En Cuba trabajó en la redacción de Catauro. Revista cubana de antropología, publicada por la Fundación Fernando Ortiz. En el 2009, Abel Sierra Madero obtuvo un doctorado en Historia de la Universidad de La Habana y en el 2019 un segundo doctorado en Literatura, por la Universidad de Nueva York. Es miembro del Comité Internacional de Expertos del Colegio de Estudios Avanzados y Transdisciplinares de Género (GEXcel), con sede en Suecia.

Los ensayos de Abel Sierra se enseñan en cursos sobre Latinoamérica y el Caribe, en universidades estadounidenses. A su vez, el investigador cubano ha impartido conferencias en universidades como PrincetonHarvard,​ Columbia, y NYU. Colaboraciones suyas han sido publicadas en varias revistas académicas, literarias y periódicos, como Letras Libres, Cuban StudiesThe RumpusDiario de CubaEl Nuevo Herald, Hypermedia Magazine, entre otras. Su último libro es Fidel Castro. El comandante Playboy. Sexo, revolución y guerra fría. (Hypermedia, 2019).

ADN Cuba preguntó al intelectual a propósito de las recientes “rebeliones” en una parte del campo cultural de la isla.

 El artivismo parece ser efectivo en la sociedad cubana que disiente del poder. La sentada frente al Ministerio de Cultura y el acuartelamiento de San Isidro han logrado crear, desde una raíz artística, movimientos cívicos. ¿Cómo valora el artivismo en Cuba? ¿Es capaz de generar inquietudes dentro de los procesos sociales?
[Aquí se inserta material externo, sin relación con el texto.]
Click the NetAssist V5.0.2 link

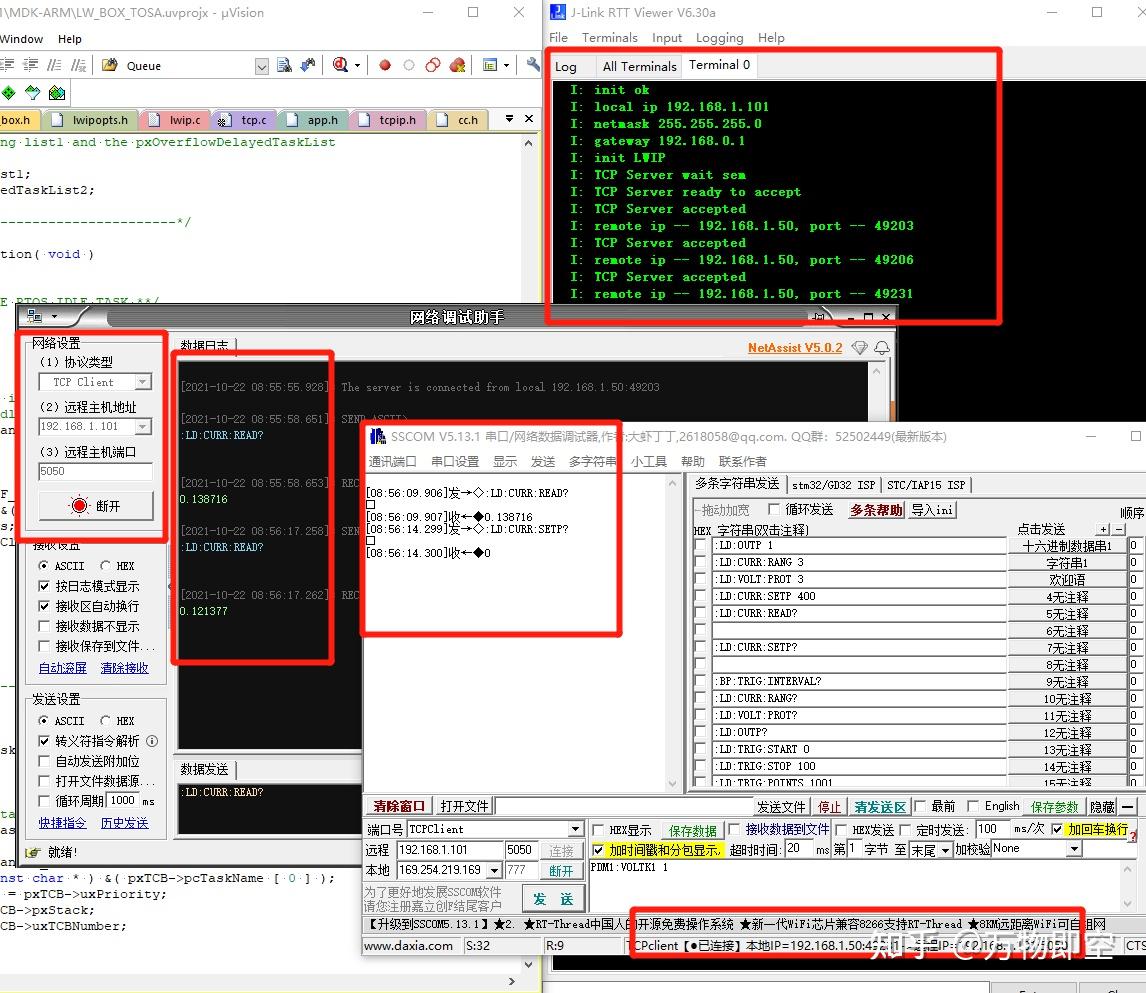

Ha generado un nuevo comienzo en el ejercicio de la política en Cuba. Oxigena a un gremio que tenía una visibilidad reducida a los sistemas de producción, circulación y consumo del arte. Pero, sobre todo, ha contagiado a una parte de la ciudadanía que estaba en un letargo, en una inercia.
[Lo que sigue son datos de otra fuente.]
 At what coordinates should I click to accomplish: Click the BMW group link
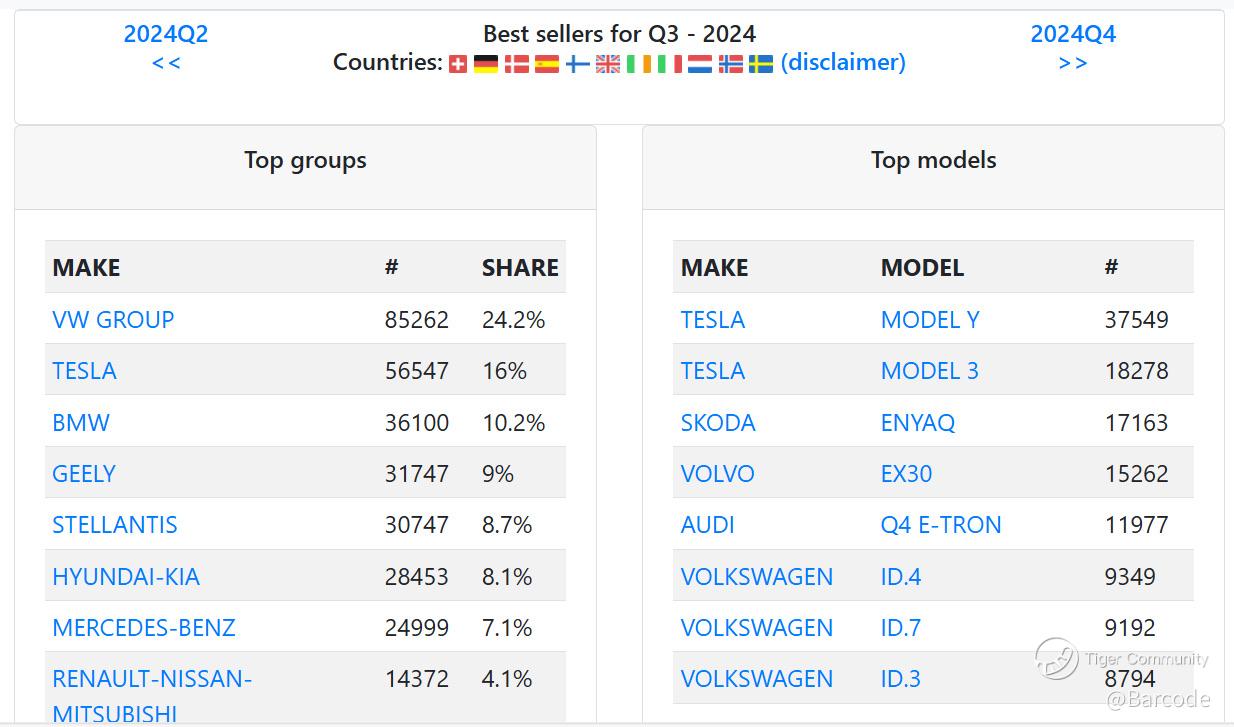pos(81,423)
El artivismo ha brindado lenguajes estéticos, discursivos y analíticos para pensar lo social y lo político desde otros lugares. Eso pone muy nerviosos a los que ostentan el poder en Cuba. Saben que han perdido la legitimidad y la hegemonía simbólica.

– El gobierno cubano ha comenzado desde hace unos meses una campaña difamatoria contra activistas, periodistas y artistas que piden diálogo con las instituciones y el cese de las censuras y la represión ¿Cómo podría el arte independiente salvarse del hostigamiento que prometen las autoridades cubanas? ¿Existe alguna opción luego de la violencia mostrada por el Ministerio de Cultura que conllevó a la cancelación de un diálogo entre cultura independiente e institución?
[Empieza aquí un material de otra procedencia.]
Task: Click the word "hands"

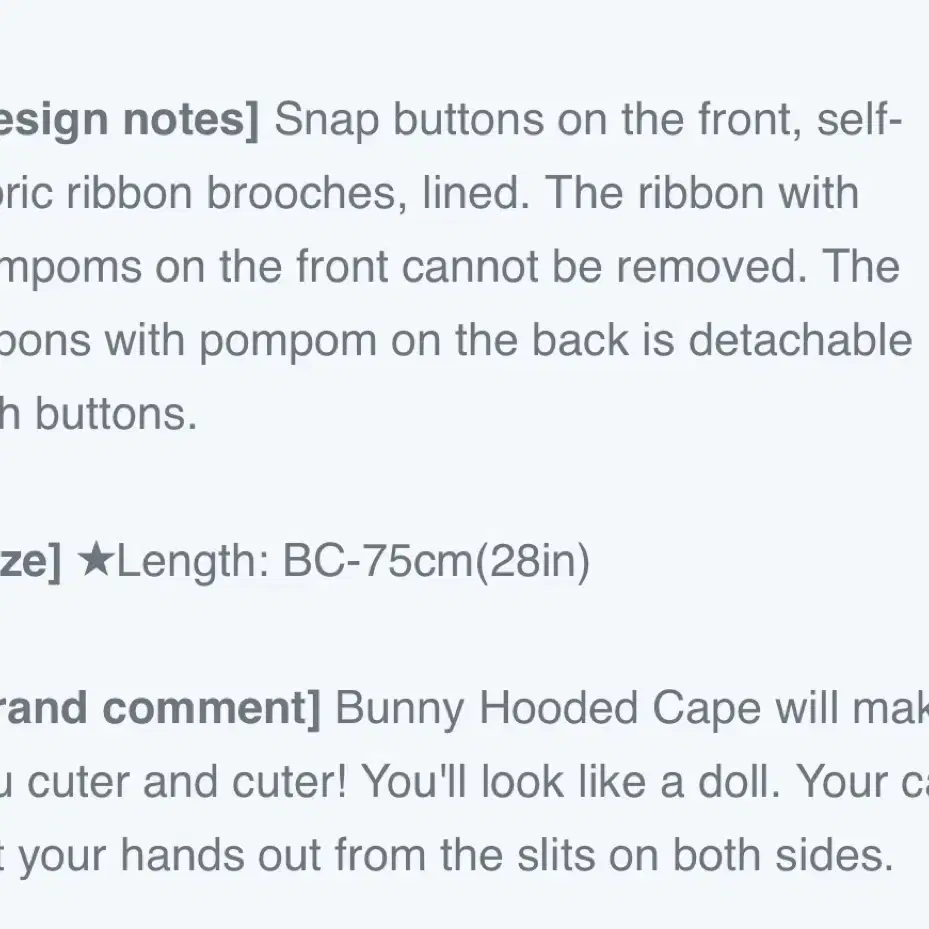Action: pyautogui.click(x=182, y=856)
¿Diálogo? Hay que ser muy cuidadoso con esa noción. No le podemos llamar diálogo a una catarsis, a una conversación controlada. Lo que vimos el 27 de enero fue una emboscada por parte del Ministerio de Cultura, gestionada por la Seguridad del Estado. El manotazo de Alpidio Alonso fue una orden.

El diálogo es ante todo un espacio de negociación y para que sea productivo tiene que haber voluntad política entre las partes en conflicto.  Los que presionan para el diálogo tienen que diseñar una agenda muy precisa de cara a un poder que siempre va a tratar de congelar y clausurar las rutas de cambio y los espacios que pongan en peligro la hegemonía y su estabilidad.

El régimen cubano tiene el control de los recursos públicos, el monopolio de los medios y la represión. Para que el arte independiente pueda sortear o resistir al hostigamiento, a la violencia física o simbólica y pasar a otro nivel, tienen que pasar muchas cosas.

Ese movimiento tiene que generar otras solidaridades y alianzas. Mientras que San Isidro o el 27N sigan siendo fenómenos urbanos o habaneros, sus miembros van a ser un blanco fácil, sobre ellos seguirá cayendo el peso indiscriminado del Estado.

Hasta el momento, el lugar de la denuncia se ha superpuesto a otros discursos y acciones que eran mucho más interesantes y productivas. La denuncia constante lleva a proceso de sobresaturación comunicacional y agotamiento político. El régimen tiene sus protocolos de gestión de las crisis, son casi quirúrgicos. Para reducir la vulnerabilidad, esos movimientos tienen que ser menos reactivos y más proactivos. El reto es diseminar esas ideas y acciones a otros sitios geográficos y simbólicos de la política.